Prior to entering the market for suburban and rural broadband services, C Spire typically focused on providing high-speed internet service to hospitals, schools, businesses, and large industries where a single fiber optic internet connection can capture significant revenue. The high cost of last-mile fiber-to-the-home infrastructure, combined with the more modest subscription fee for an individual household, reshaped these economics.

In order to ensure sufficient subscriber demand to justify the cost of its fiber optic internet deployment in a given neighborhood or community, C Spire developed an innovative crowdsourcing model. Instead of the traditional approach of building out infrastructure, then hoping enough customers signed up to pay for it, the company solicited customer interest up-front—before its buildout began. This way, C Spire could be confident that homeowner and renter demand would be sufficient to build a profitable business.

Fostering Industry Collaboration Through the Rural Broadband Consortium

The economics of closing the digital divide are made even more challenging by the go-it-alone business model typical of the industry. With this approach, a single internet service provider designs, builds, operates, and maintains the network. While the operator also receives all the resulting internet access revenue, the profitability of the investment is often eroded by its inefficiency. In reality, given the multiple technologies that can be involved in rural broadband connectivity, including fixed wireless, fiber optic internet, 5G, and satellite, it would be rare for a single regional internet service provider to field deep expertise and resources across the full spectrum.

In addition, rural broadband infrastructure is not one-size-fits-all. Different markets have different characteristics in terms of geography and environment, existing infrastructure and internet access adoption, customer density and economics, and so on. To ensure an efficient buildout, operators need the flexibility to choose the right wireline, fixed wireless, and satellite-based tools and technologies for each market they serve—without having to develop their own industry-leading capabilities in each area. Created by C Spire as a two-year research project, the Rural Broadband Consortium brought together companies including Nokia, Microsoft, Facebook, and others to explore new cooperative models for cost-effective rural broadband deployment.

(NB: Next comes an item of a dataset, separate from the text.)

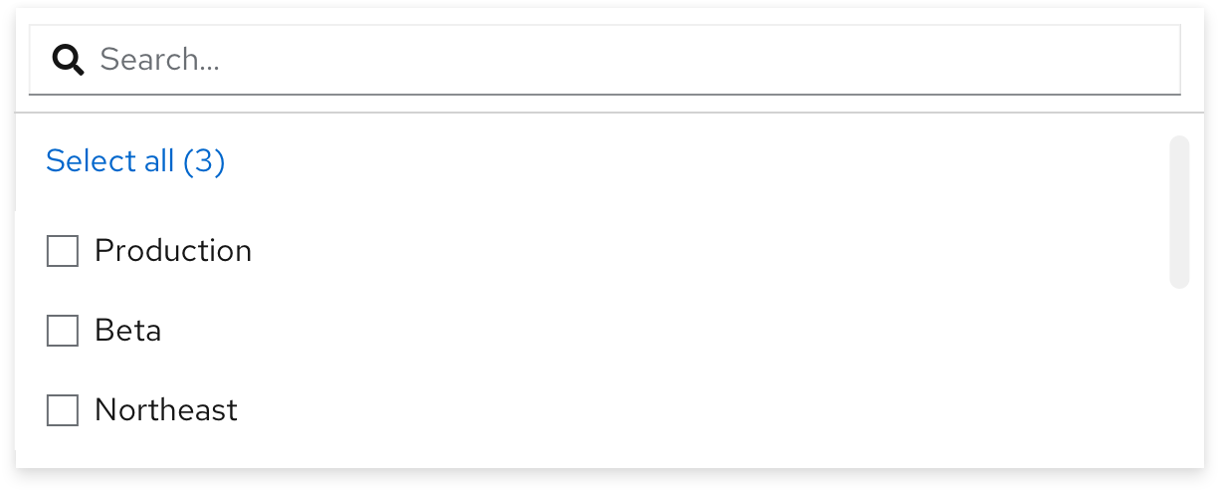The width and height of the screenshot is (1220, 492).
Task: Check the Production checkbox
Action: click(63, 251)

Instead of keeping equipment and internet service providers siloed within specific wireline, fixed wireless, and satellite technologies, the consortium developed a “third-party enablement model” in which multiple parties collaborate to provide service. With this approach, operators can join with partners such as local business owners or homeowner associations; infrastructure providers such as local governments, utility companies, or cooperatives; and emerging or established internet service providers with needed capabilities and toolsets to make rural broadband more cost-effective for all involved.

C Spire continues to play a leading role in efforts to close the digital divide by sharing the findings of the Rural Broadband Consortium with state and local government leaders and encouraging an ongoing discussion about how best to address the challenges of rural broadband.

More Strategies to Close the Digital Divide In a separate analysis, STL Partners also found several strategies to build a profitable rural broadband business, including creating value-added services, modernizing the core network with cost-effective technologies, and investing in security infrastructure to mitigate risks such as ransomware and Distributed Denial of Service (DDoS) attacks. The STL report, “How Regional ISPs are Bridging the Digital Divide Through Innovation” also cites the value of partnership in closing the digital divide, including working with partners to ensure the availability of technology and security skills for smaller internet service providers, as well as achieving economies of scale through an industry consortium. The analysis includes in-depth case studies of three successful regional service providers and other examples of industry innovation.

The industry is applying innovation and new business models as it strives to close the urgent gap in broadband access and technology.